Były prezes PlayStation o abonamentach:"To nie miejsce dla gier AAA". Shawn Layden mówi także o ekskluzwyności
Abonamenty i subskrypcje stały się codziennością. Za określoną kwotę, gracze mogą uzyskać dostęp do katalogu setek gier, które są regularnie dodawane. Od czasu do czasu wraca temat opłacalności umieszczania danego tytułu w usłudze. Kwestia została ponownie poruszona przez byłego szefa PlayStation - Shawna Laydena.
Z perspektywy wielu graczy, abonamenty i subskrypcje to całkiem korzystna oferta. Ilość gier, które są dostępne w PlayStation Plus czy Game Pass sprawia, że przez setki, a nawet tysiące godzin nie będziemy się nudzić. W tych usługach możemy znaleźć zarówno mniejsze produkcje, jak i tytuły o wielomilionowym budżecie. Zdaniem byłego prezesa PlayStation, abonamenty to nie miejsce dla gier AAA.
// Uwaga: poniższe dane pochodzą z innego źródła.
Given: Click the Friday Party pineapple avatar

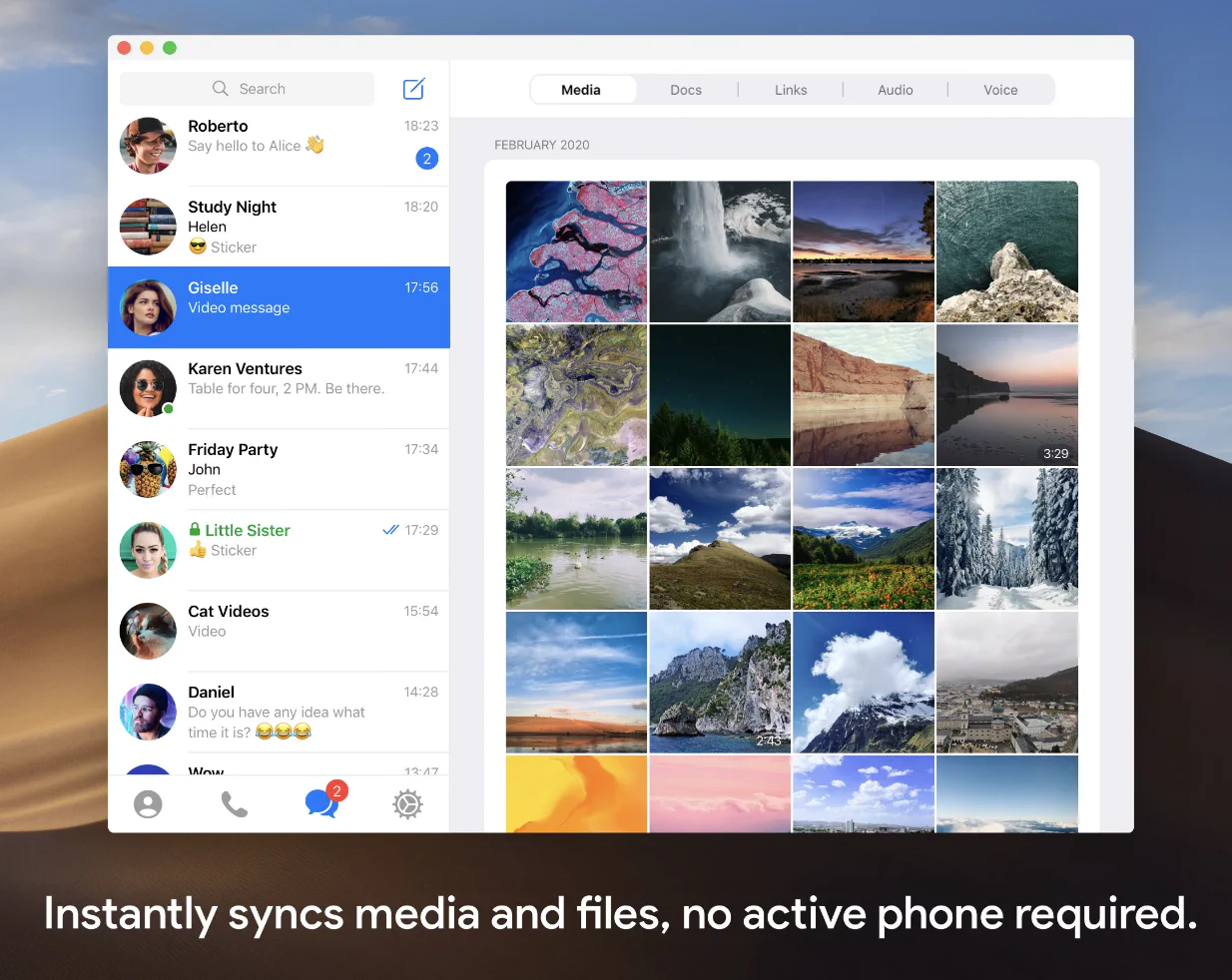Looking at the screenshot, I should [x=148, y=469].
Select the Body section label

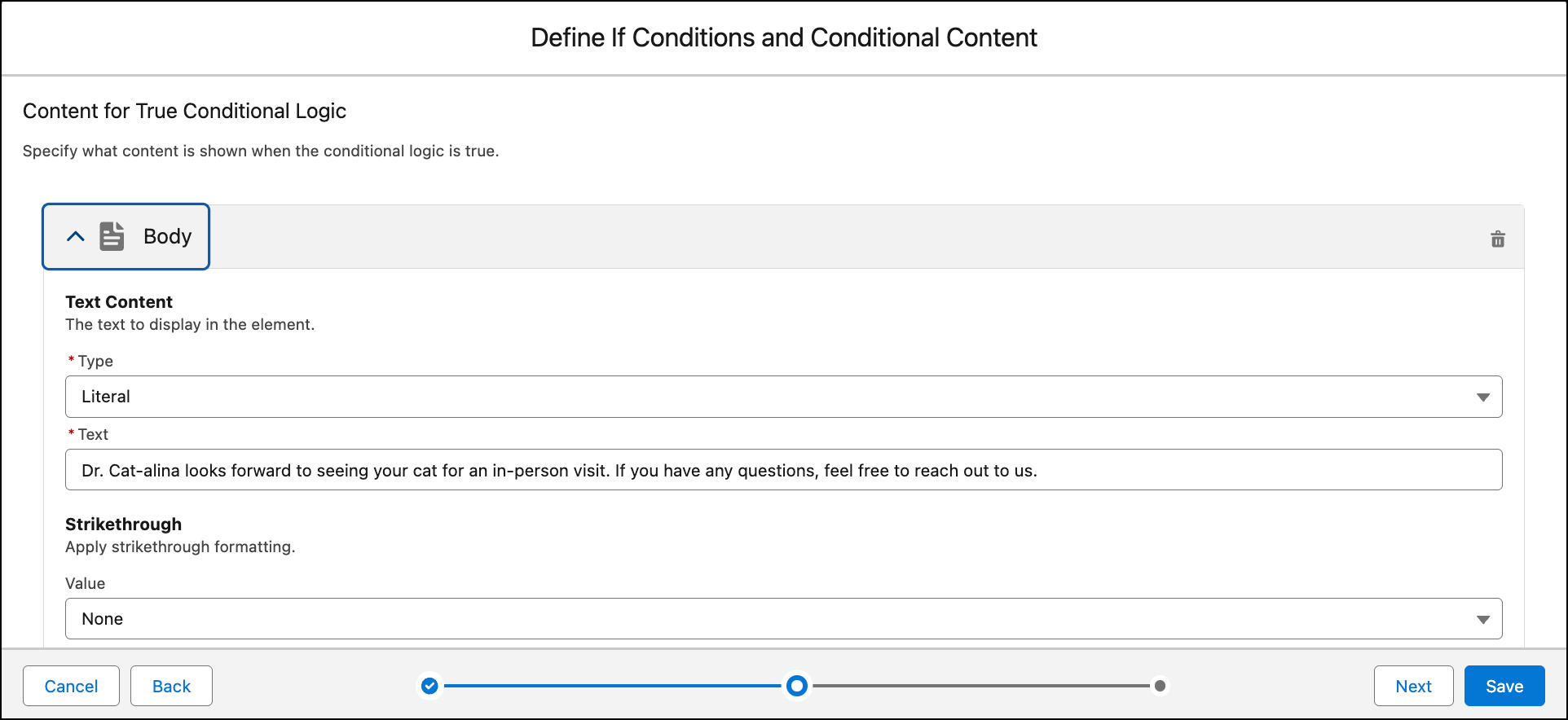click(167, 236)
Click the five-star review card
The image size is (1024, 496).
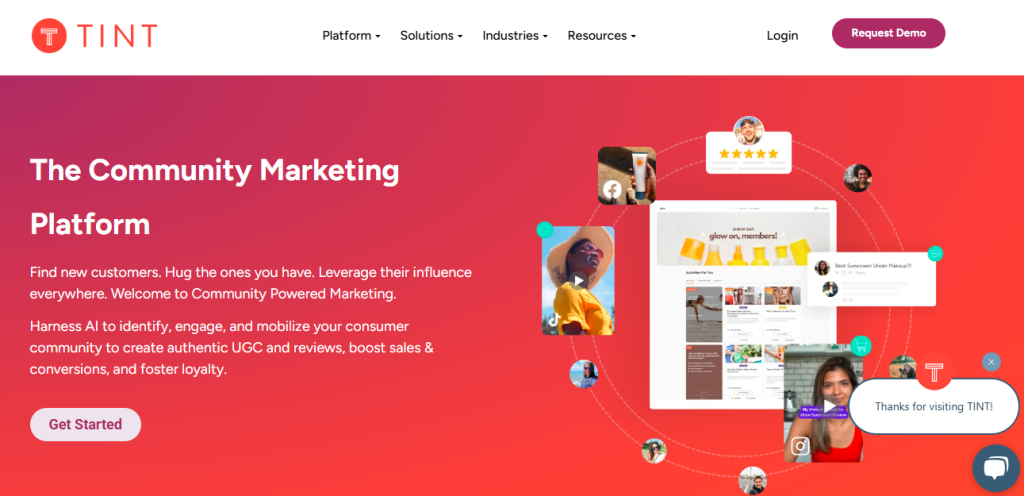pos(748,153)

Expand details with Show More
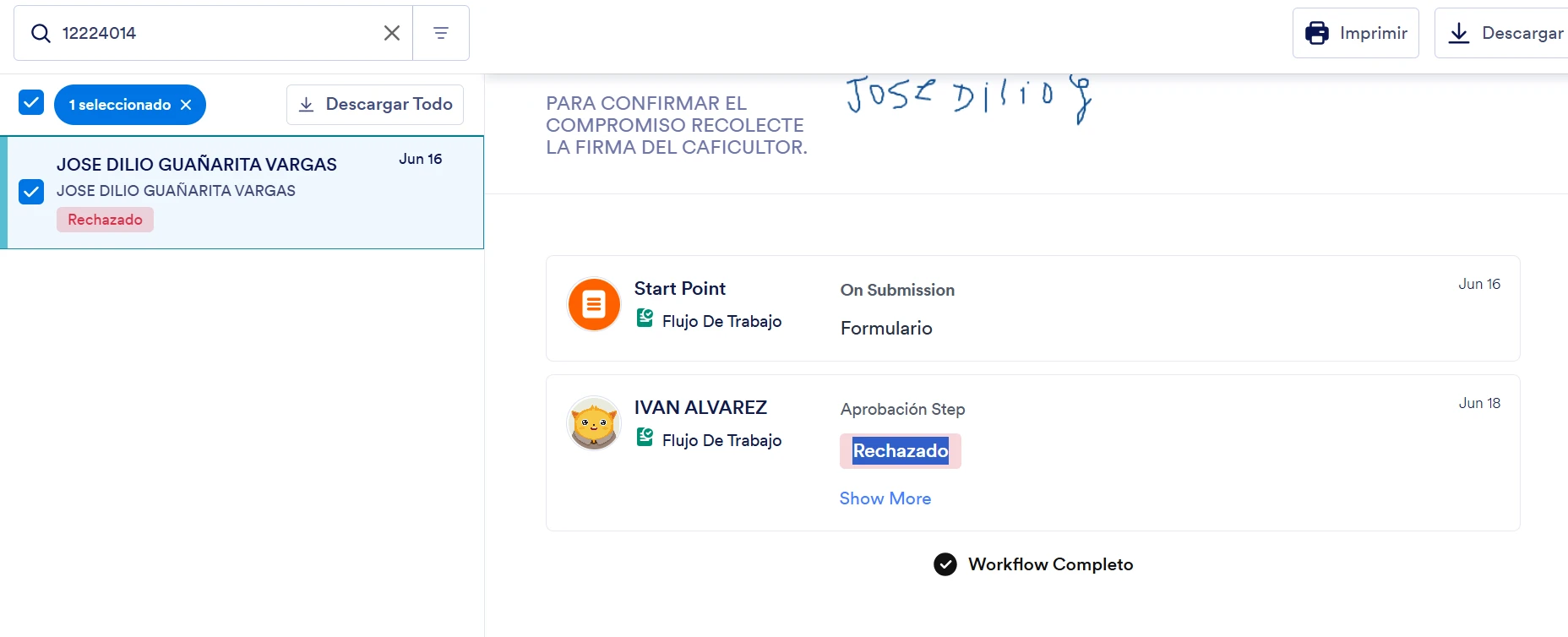tap(885, 498)
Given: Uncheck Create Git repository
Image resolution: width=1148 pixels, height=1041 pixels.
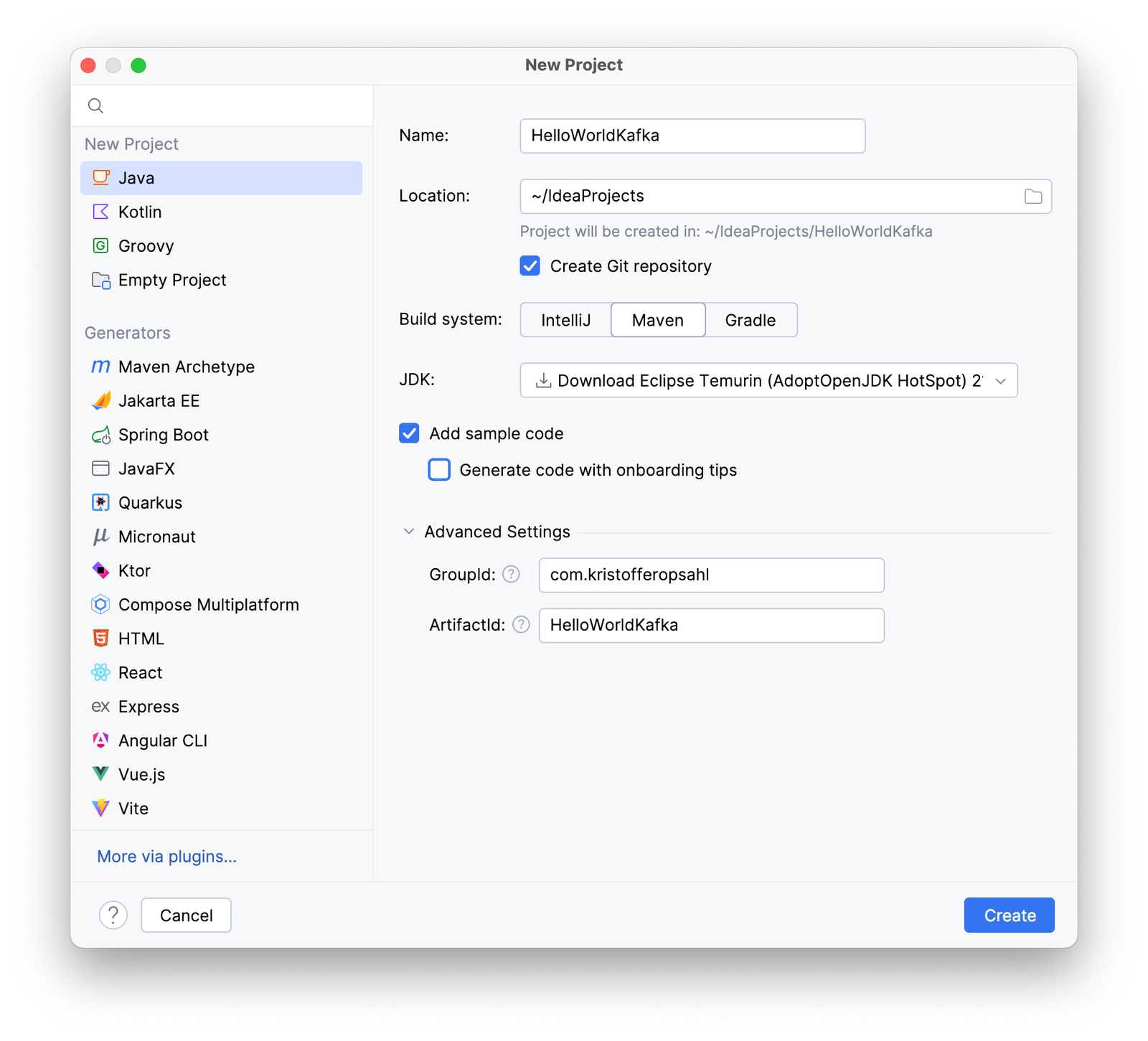Looking at the screenshot, I should click(530, 265).
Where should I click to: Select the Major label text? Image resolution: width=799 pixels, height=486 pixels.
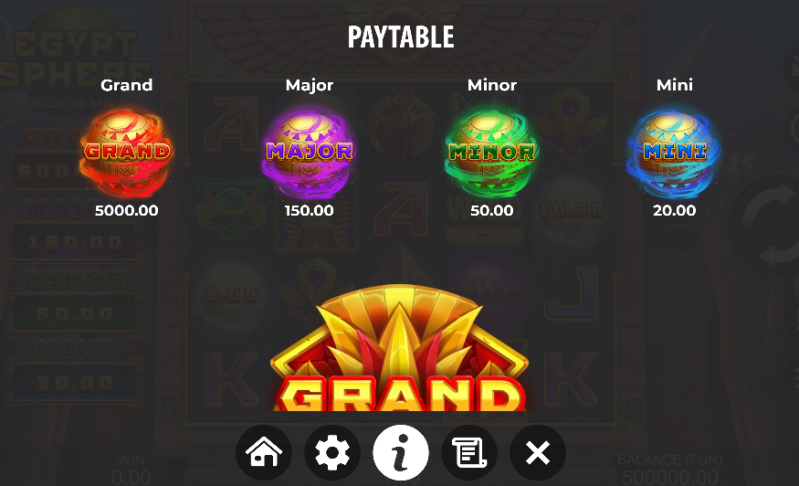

W wywiadzie dla What's Up PlayStation, Shawn Layden stwierdził, że mniejsze produkcje mogą w znaczny sposób skorzystać na obecności w abonamencie. Inaczej sytuacja wygląda w przypadku gier, których stworzenie kosztuje dziesiątki czy setki milionów dolarów.
Myślę, że subskrypcje są interesujące dla ludzi, którzy chcą po prostu doświadczyć gier. Ale według mnie to świat dla tytułów AA lub A. Jeśli tworzysz grę AAA i kosztuje ona dziesiątki lub setki milionów dolarów, to nie możesz tego odzyskać dzięki usłudze subskrypcji.
Layden zaznacza, że w normalnej dystrybucji, gra zarabia na siebie cały czas. W przypadku obecności w abonamencie (w dodatku na premierę) to jednorazowa transakcja, a późniejsze zyski są znacznie mniejsze, gdyż większość osób decyduje się na ogranie gry w usłudze. Choć Game Pass i PlayStation Plus są w stanie się utrzymać, tak dla developerów, taka transakcja nie jest zbyt korzystna w perspektywie długoterminowej. Zdaniem Shawna Laydena, najlepszym sposobem na wsparcie twórców, jest po prostu zakupienie danego tytułu.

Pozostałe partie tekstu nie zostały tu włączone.